Duékoué : Un abattoir à l’abandon (Enquête express)
Nous sommes en plein bas-fond. Et c’est carrément en pleine broussaille.
Menacée par des bambous de Chine, une petite installation de fortune délabrée surgit. C’est pourtant là que tout se passe. C’est là que les animaux sont abattus. Il y a des traces de sang sur l’installation traversée de trous au sol envahis d’asticots où circule de l’eau sale, verdâtre et boueuse.
Une dizaine d’employés parmi le petit personnel s’active pour laver des peaux de bœuf, pour ôter le cuir de la carcasse d’un mouton tué ou pour l’échauder. Tout à côté de l’installation, d’autres ouvriers s’occupent à braiser des queues ou des têtes de bête.

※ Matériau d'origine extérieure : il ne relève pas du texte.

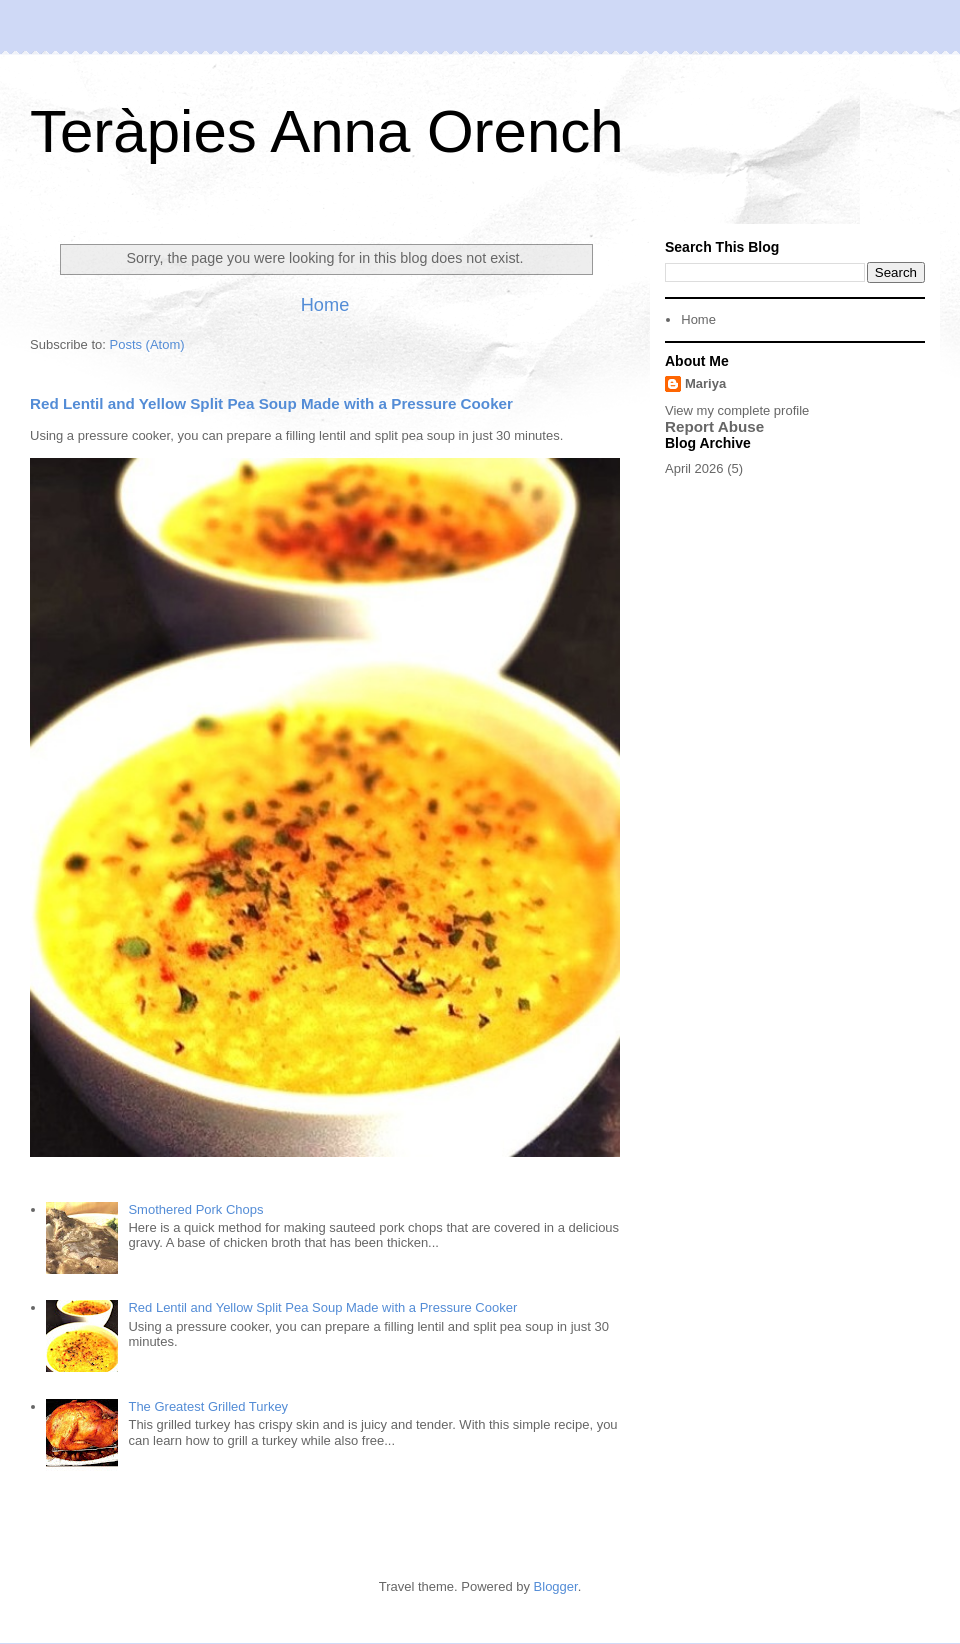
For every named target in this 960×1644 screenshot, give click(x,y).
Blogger (556, 1586)
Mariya (705, 383)
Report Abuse (714, 426)
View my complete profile (737, 410)
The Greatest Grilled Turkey (208, 1406)
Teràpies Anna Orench (327, 131)
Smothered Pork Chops (195, 1209)
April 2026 (694, 468)
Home (325, 305)
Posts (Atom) (147, 344)
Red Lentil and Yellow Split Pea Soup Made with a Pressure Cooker (271, 403)
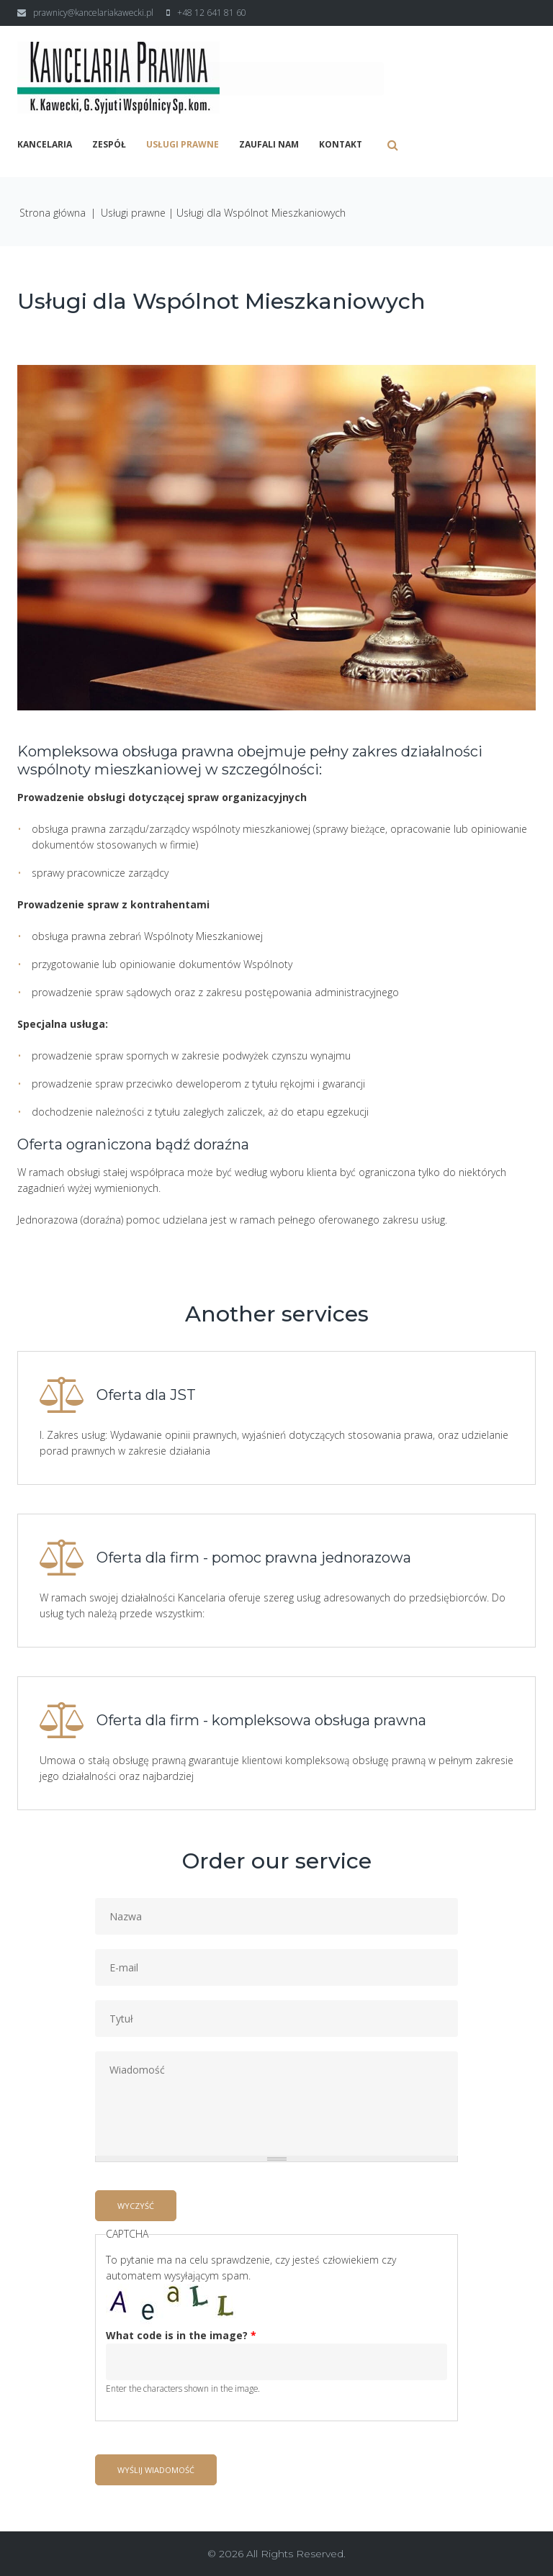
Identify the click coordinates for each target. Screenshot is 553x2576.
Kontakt (340, 144)
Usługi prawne (182, 144)
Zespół (109, 144)
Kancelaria (44, 144)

L’espace où ils travaillent est boueux. Attention, à ne pas glisser ! Tous sont unanimes : les conditions de travail sont exécrables. Indignes de la ville, chef-lieu de la région du Guémon.
Combien de bœufs sont tués et traités là, pour la consommation ? « Cela dépend, il y a des jours, ce sont 10 bœufs, il y a des jours, ce sont 15 bœufs. Parfois aussi, on descend à 9. Cela dépend du marché. Pendant les fêtes, par exemple, "le coin est gâté" », soupire Moudi Touré, dit Moudi boucher. La quarantaine, l’ouvrier fait office de responsable des lieux.
« Voici les cordes, voici les couteaux, c’est avec ça on travaille. On fait tomber les bêtes et on les attache pour les abattre », décrit-il.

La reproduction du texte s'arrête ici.